Author

Dominic Royé

Published

January 5, 2025

I recently came across a map from the National Atlas of Spain showing the number of libraries by municipality. However, one thing directly caught my attention. There’s a saying that many maps show only the population, and this seems to be the case here. The map does not provide any remarkable information about the distribution of libraries; it merely shows where the most people live. It’s a very common pitfall. There are many phenomena that depend on population. It can be assumed that the number of libraries largely depends on the number of inhabitants in each municipality. Therefore, we see cities like Madrid, Barcelona, Seville, Valencia, and many provincial capitals with a higher number of libraries.

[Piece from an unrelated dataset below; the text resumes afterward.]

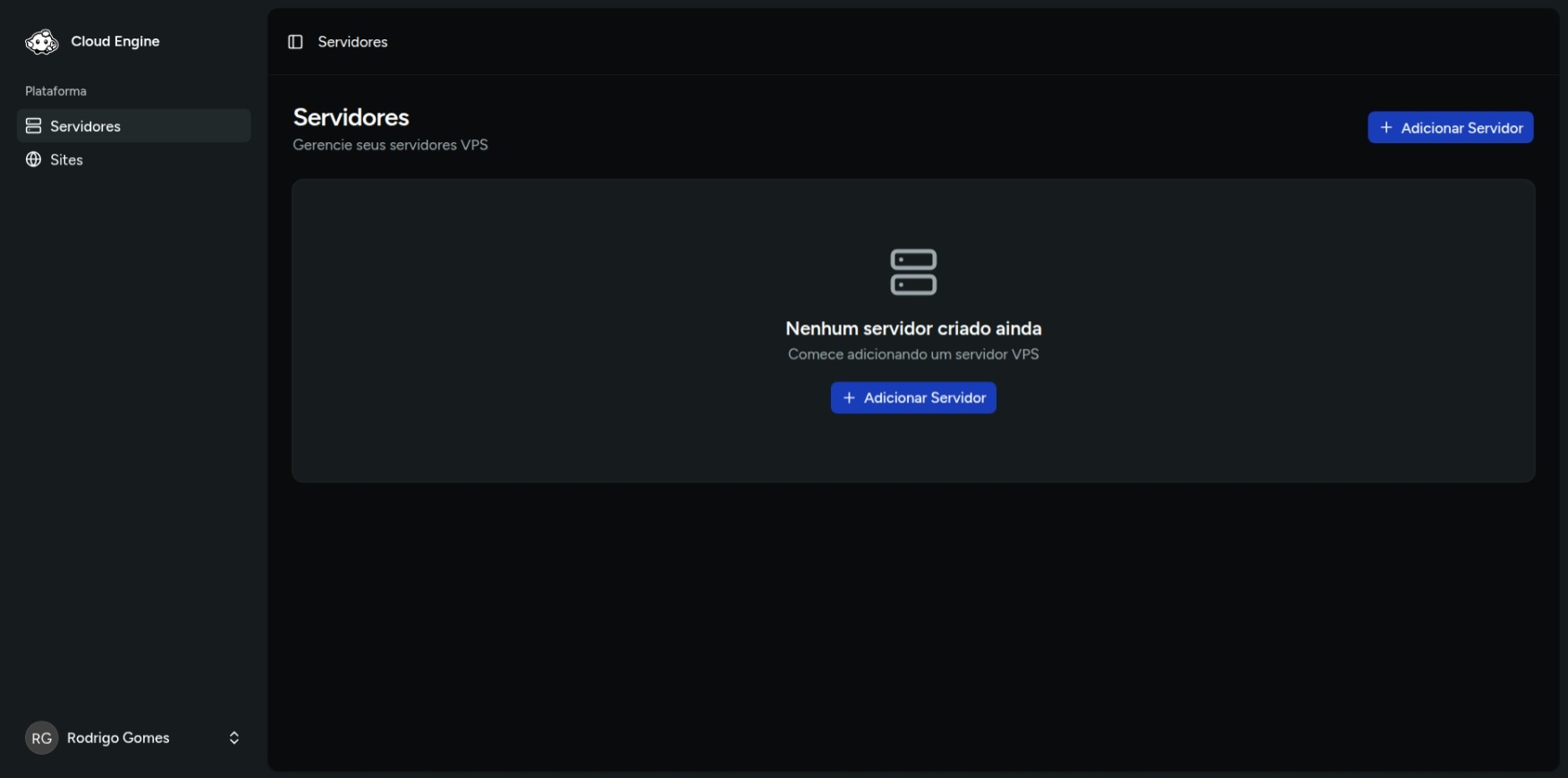
Task: Click the globe icon next to Sites
Action: click(x=34, y=159)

Map of the Spanish National Atlas

Map of the Spanish National Atlas
TipTip

“A good practice is always to normalize variables that depend highly on the population. Pairing absolute numbers with normalized data is also beneficial. However, there are cases where the absolute number may be of interest. For instance, when considering poverty, normalized numbers may obscure the significant number of individuals affected.

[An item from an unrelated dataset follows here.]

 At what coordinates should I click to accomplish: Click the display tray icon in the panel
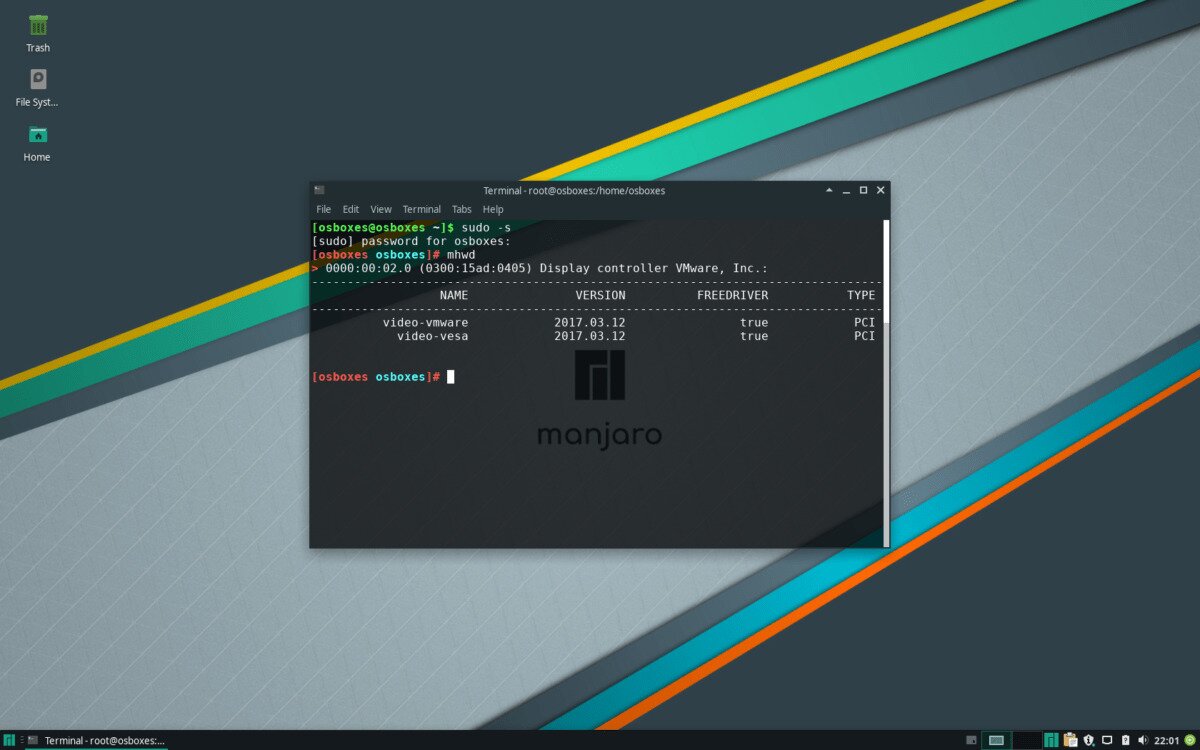tap(1107, 740)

Normalization of population-dependent variables can be performed in different ways, depending on the context and type of data. In our case, it involves dividing the number of libraries by the total population. To avoid very small numbers, it is common to multiply by a fixed population, such as 10,000. Another alternative, but not in this case, would be the use of percent.

\[ \text{Libraries per 10,000 inhabitants} = \left( \frac{\text{Number of libraries}}{\text{Total population}}\right) \times 10,000 \]

If you divide the other way around, it gives you a different perspective. You are calculating how many people, on average, have access to a single library.

\[ \text{Inhabitants per library} = \frac{\text{Total population}}{\text{Number of libraries}} \]

Let’s get to work!

Packages

Package Description
tidyverse Collection of packages (visualization, manipulation): ggplot2, dplyr, purrr, etc.
mapSpain Administrative boundaries of Spain at different levels
sf Simple Feature: import, export and manipulate vector data
janitor Simple functions for examining and cleaning dirty data
patchwork Simple grammar to combine separate ggplots into the same graphic
# install the packages if necessary

if (!require("tidyverse")) install.packages("tidyverse")
if (!require("mapSpain")) install.packages("mapSpain")
if (!require("sf")) install.packages("sf")
if (!require("janitor")) install.packages("janitor")
if (!require("patchwork")) install.packages("patchwork")

# packages

library(tidyverse)
library(readxl)
library(sf)
library(mapSpain)
library(janitor)
library(patchwork)

Data

In this post we will use a dataset of libraries from Spain for 2022 (download)1 which I obtained from the Ministry of Culture. In this step we also import the population data from the INE and municipality boundaries from the mapSpain package.

# import library data
bib <- read_excel("datos.xlsx") |>
  clean_names() |>
  filter(pais == "España")
bib
# region and municipality boundaries
ccaa <- esp_get_ccaa() # for the map
mun <- esp_get_munic()
mun
# population data
pob <- read_csv2("33570.csv") |> janitor::clean_names()
pob

Preparation

For the library data, all that is needed is to create the municipality code and count the number of libraries. Then, we use the left_join() function to join the vector data of the municipalities and the number of libraries. We also prepare the population data. Here, we must choose the whole population (any gender and age) and the year 2022. The municipality code must be extracted as a 5-digit number.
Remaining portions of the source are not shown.